Execution Metrics#

Flowman also provides some execution metrics in addition to those already provided by Spark. Flowman metrics include execution times for individual build targets, number of records written etc. The documentation always contains an information whenever some metrics are collected.

In order to actually use these metrics, you need to configure two things:

  • A metrics sink (like Prometheus)

  • A metrics board containing the configuration of which metrics should be published

Example#

The mapping of how metrics should be exported is part of the job definition as follows:

jobs:
  daily:
    description: "Process whole range of periods"
    parameters:
      - name: processing_datetime
        type: timestamp
        description: "Specifies the date in yyyy-MM-dd for which the result will be generated"
    targets:
      - my_target
      - my_other_target
    # The following section configures the metric board, which selects the Flowman metrics of interest and also
    # maps the Flowman metric names to possibly different names
    metrics:
      # Define labels which are attached to all published metrics below  
      labels:
        force: ${force}
        status: ${status}
        phase: ${phase}
        datetime: ${processing_datetime}
      metrics:
        # Collect everything
        - selector:
            name: .*
          labels:
            category: ${category}
            kind: ${kind}
            name: ${name}
        # This metric contains the number of records per output.
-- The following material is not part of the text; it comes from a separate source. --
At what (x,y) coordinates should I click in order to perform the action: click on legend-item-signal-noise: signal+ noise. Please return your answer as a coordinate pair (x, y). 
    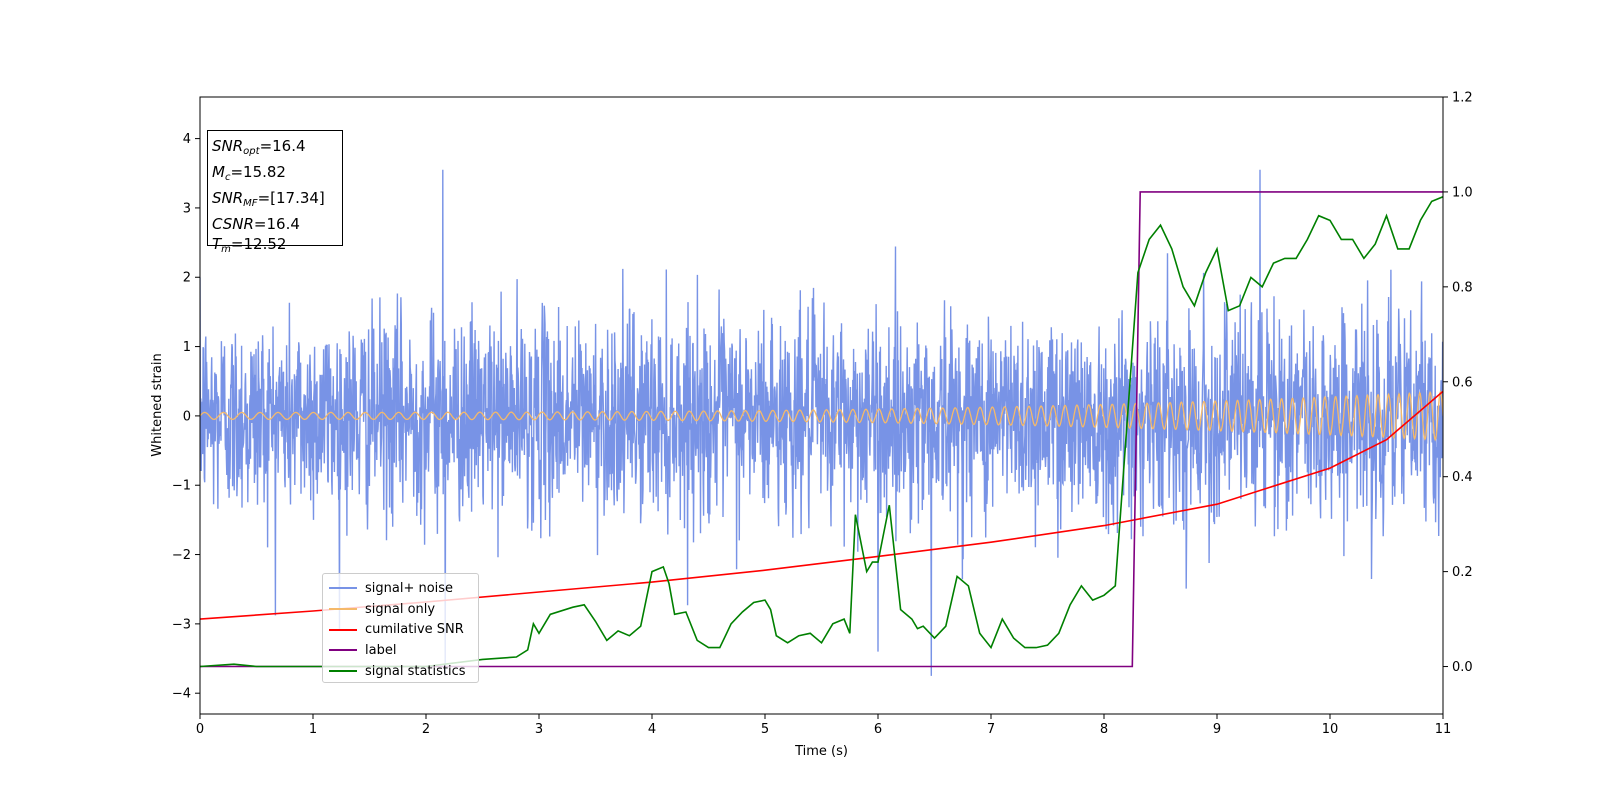
    Looking at the image, I should click on (402, 588).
It will search all metrics called
        # `target_records` and export them as `flowman_output_records`. It will also label each metric with
        # the name of each Flowman build target (in case you have multiple targets)
        - name: flowman_output_records
          selector:
            name: target_records
            labels:
              category: target
          labels:
            cube: ${name}
        # This metric contains the processing time per output. Again the selector will search for all metrics
        # named `target_runtime` provided by a `target` category and will export these metrics as
        # `flowman_output_time` with a label called `output` containing the name of the Flowman build target
        - name: flowman_output_time
          selector:
            name: target_runtime
            labels:
              category: target
          labels:
            output: ${name}
        # This metric contains the overall processing time
        - name: flowman_processing_time
          selector:
            name: job_runtime
            labels:
              category: job

Now you only need to provide a metric sink in the default-namespace.yml file.

metrics:
  kind: prometheus
  url: $System.getenv('URL_PROMETHEUS_PUSHGW')
  labels:
    job: "daily"
    instance: "default"
    namespace: $System.getenv('NAMESPACE')

This configuration will commit all Flowman execution metrics to a Prometheus Push Gateway after every execution.